> **Work to complete**:
After locating the line that contains "Task: Click the Targets group header", give that line and all the rest through the end of the entries again exactly, leaving the pictures out.
[Task data Boundary: Start]
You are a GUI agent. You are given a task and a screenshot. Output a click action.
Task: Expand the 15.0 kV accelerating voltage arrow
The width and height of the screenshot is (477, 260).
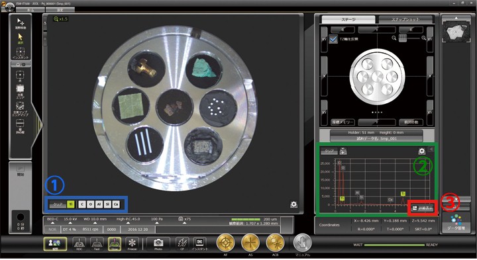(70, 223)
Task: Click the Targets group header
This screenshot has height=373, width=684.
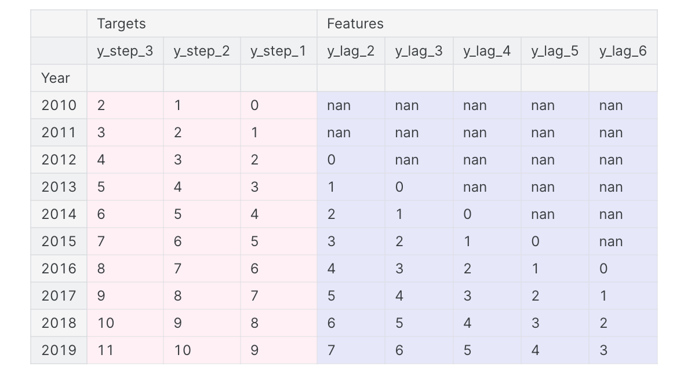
[Task data Boundary: End]
> **Answer to this problem**:
Task: Click the Targets group header
This screenshot has height=373, width=684.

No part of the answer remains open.